Because of social media, I come across reels and videos that make me feel seen, less alone, and more understood. In a way, I can find some safe spaces where my thoughts are validated. Many of those pages are relevant for the cancer community. Sometimes I find myself struggling to search for the right words to express my thoughts and feelings. By coming across posts like these that have the power to take the words right out of my mouth, it actually helps me to articulate my thoughts and label my feelings. Words hold so much power. They say that we cling to art, poetry, music and books because we desperately do not want to be alone. We want someone to explain things that we can't. Perhaps that's also one of the reasons why I picked up reading and started listening to music way more than I ever did before. In a way, this helps me to claim bits and pieces of myself back. It gives me some form of control - something that we could all use in our lives.


My upbringing as a third-culture kid led me to internalize this narrative that "everyone always leaves" and that everything is fleeting. Because of that, one of my biggest fears has been loneliness - the lack of connection, the lack of empathy, and the lack of community in my life. By adding my personal insecurities in the mix, I spent most of my life trying so hard to earn other people's love, which drained my soul. I wasn't being fully myself.


When I was diagnosed with cancer, I started to document and share my updates about treatment on Instagram. Slowly and slowly, I revealed raw and vulnerable parts of myself. It was uncomfortable. I had even had my reservations whether I was oversharing some of my content. But I have come to find that by putting myself out there and being real about my thoughts, passions, and experiences, I started to form genuine connections. I didn't have to try so hard to keep people in my life anymore like the way I used to. This was what worked for me as a result of my community and friends being scattered across the globe. You don't necessarily have to use social media as an outlet to connect back to yourself. At the end of the day, it comes down to finding the safe spaces where you can show up. No one talks about the challenging aspects of rediscovering yourself...your true self. Finding yourself again involves a grieving process, including letting go of some people whom you once considered to fulfill an important role in your life. But this also makes room for new people in your life who will show even more love than you can imagine.



"No one talks about the challenging aspects of rediscovering yourself...your true self. Finding yourself again involves a grieving process, including letting go of some people whom you once considered to fulfill an important role in your life. But this also makes room for new people in your life who will show even more love than you can imagine."

Upon reflection, social media can do a lot of damage yet it can bring a lot of good. The key lies in what you choose to post, who you choose to follow, and how you navigate the platform. You have the POWER to choose what you wish to engage with online, who you choose to subscribe, mute, follow or unfollow.


Reconnecting back to yourself can be a painful yet empowering process.

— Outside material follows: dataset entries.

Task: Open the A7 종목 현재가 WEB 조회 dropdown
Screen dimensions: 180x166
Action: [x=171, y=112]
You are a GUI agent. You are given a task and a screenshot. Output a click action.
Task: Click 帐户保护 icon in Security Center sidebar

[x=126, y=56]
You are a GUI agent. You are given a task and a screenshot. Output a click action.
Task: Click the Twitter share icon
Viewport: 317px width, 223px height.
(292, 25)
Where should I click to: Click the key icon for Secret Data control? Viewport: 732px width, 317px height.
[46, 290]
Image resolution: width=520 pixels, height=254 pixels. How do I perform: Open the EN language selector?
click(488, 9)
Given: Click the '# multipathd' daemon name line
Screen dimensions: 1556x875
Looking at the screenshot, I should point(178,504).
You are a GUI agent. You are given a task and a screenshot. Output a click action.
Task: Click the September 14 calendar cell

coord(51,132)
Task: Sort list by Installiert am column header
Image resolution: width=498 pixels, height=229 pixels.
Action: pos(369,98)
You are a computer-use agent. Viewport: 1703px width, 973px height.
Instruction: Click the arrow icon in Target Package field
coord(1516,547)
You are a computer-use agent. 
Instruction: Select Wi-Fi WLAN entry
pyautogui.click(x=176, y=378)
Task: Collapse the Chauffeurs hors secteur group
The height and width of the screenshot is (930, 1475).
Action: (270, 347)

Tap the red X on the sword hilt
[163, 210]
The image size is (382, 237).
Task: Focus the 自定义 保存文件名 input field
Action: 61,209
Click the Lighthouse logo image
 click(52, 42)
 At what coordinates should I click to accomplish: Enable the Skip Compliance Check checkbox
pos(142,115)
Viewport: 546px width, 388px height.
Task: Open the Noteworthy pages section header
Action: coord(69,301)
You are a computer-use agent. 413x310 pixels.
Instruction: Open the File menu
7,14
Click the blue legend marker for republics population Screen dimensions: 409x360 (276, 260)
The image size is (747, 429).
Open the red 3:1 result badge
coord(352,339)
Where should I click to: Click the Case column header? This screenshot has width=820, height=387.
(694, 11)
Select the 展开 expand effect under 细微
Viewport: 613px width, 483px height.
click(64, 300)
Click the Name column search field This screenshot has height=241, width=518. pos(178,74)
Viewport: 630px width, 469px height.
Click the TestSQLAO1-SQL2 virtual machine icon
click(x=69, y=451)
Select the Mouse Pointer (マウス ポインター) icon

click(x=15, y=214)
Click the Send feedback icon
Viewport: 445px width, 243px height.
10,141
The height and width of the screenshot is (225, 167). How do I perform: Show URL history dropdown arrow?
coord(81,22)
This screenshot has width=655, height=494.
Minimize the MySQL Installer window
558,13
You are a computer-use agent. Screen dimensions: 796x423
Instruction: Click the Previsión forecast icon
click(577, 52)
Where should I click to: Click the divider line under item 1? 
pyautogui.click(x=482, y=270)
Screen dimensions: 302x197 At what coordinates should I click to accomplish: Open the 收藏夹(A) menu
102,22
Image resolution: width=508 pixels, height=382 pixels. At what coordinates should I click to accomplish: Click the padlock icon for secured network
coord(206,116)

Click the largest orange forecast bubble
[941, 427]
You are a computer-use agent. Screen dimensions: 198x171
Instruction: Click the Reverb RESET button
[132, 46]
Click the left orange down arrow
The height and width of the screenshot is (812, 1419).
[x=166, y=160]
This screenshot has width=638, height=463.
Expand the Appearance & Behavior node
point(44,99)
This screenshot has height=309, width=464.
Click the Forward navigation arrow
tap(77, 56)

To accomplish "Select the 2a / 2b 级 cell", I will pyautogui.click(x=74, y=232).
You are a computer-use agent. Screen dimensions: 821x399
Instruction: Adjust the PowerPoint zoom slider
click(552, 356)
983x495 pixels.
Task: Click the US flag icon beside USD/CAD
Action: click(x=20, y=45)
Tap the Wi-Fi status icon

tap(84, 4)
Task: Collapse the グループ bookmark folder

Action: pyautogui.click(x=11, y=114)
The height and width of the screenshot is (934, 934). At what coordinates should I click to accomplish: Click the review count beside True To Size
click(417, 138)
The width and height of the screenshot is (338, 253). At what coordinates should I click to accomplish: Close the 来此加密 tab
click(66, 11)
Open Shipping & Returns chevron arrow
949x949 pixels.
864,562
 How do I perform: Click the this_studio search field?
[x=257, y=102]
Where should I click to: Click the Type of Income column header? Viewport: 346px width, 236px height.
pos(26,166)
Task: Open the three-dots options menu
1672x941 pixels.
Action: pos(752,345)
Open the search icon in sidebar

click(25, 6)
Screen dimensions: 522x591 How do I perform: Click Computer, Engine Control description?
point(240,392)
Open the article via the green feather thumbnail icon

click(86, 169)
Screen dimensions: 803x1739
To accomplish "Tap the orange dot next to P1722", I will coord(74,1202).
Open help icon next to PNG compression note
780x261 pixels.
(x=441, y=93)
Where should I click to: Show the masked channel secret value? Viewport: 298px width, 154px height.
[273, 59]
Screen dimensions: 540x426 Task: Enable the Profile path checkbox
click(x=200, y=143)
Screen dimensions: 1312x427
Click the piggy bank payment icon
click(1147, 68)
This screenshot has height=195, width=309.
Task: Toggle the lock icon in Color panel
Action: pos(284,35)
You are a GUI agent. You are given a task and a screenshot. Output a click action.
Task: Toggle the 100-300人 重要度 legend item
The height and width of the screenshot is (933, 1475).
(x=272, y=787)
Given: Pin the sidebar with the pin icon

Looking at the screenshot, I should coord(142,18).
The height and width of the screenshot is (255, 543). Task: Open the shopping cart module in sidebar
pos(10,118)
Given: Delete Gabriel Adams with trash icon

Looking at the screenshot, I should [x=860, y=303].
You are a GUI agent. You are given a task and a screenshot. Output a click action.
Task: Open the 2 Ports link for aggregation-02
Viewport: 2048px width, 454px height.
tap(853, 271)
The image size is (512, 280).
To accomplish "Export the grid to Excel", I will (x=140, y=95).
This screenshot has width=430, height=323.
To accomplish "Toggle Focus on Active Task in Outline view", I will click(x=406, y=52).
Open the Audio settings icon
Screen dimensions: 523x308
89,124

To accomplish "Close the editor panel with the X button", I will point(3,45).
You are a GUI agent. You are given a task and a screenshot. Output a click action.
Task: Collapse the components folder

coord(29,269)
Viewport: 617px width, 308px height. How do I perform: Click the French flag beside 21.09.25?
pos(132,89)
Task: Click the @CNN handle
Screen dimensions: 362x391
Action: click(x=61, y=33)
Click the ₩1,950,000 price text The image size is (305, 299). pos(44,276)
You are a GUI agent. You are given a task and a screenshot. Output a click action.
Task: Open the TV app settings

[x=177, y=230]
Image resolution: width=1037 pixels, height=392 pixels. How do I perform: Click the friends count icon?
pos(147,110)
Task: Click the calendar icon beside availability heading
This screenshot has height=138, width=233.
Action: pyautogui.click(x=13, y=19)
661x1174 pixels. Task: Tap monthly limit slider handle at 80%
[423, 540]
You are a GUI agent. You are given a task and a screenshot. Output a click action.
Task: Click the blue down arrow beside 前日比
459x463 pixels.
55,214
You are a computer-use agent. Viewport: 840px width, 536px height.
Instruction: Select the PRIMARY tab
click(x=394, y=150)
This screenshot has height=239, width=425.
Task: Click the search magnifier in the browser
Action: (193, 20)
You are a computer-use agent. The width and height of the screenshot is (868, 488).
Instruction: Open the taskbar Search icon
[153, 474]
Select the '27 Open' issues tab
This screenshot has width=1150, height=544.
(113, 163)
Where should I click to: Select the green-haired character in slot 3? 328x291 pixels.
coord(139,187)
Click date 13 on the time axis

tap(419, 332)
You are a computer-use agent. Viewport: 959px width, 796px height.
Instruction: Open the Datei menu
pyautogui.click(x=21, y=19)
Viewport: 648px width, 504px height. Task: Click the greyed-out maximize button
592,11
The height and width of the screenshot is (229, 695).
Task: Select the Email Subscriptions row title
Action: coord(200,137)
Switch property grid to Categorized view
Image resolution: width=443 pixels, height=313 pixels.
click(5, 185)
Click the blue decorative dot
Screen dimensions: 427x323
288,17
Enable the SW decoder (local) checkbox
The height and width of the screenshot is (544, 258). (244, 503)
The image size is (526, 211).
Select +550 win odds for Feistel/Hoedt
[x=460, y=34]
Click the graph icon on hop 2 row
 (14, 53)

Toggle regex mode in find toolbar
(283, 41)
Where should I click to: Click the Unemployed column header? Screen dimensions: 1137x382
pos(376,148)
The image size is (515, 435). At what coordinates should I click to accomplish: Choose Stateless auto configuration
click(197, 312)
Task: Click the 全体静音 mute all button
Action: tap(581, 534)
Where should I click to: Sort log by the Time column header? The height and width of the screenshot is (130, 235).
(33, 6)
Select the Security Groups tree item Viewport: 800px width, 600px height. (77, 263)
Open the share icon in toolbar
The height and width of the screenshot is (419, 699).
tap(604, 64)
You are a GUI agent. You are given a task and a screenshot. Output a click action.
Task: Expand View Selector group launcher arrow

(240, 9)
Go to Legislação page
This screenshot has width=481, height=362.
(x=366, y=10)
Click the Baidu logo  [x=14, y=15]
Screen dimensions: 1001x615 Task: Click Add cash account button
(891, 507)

You can be happy for others but sad for yourself. Many differing feelings like gratitude, happiness, resentment, and guilt can all coexist. 


Healing isn't always linear and not as glamorized as it is made out to be in the movies. It comes in waves of unpredictability. It challenges your boundaries and limits.


Resilience helps you to become more adaptable yet it comes at a cost of pain and loss.


As a society, we are often conditioned and trained to perceive things in a binary manner—either one thing or its opposite. The truth is, many aspects of life are intricate, with layers that form a myriad of complexities. The world isn't always so black and white. Sometimes it is easier to surrender and practice radical acceptance without forcing yourself to feel or be a certain way; without labelling it as good or bad or "I should/ shouldn't be feeling like this." Life itself is gray...grey.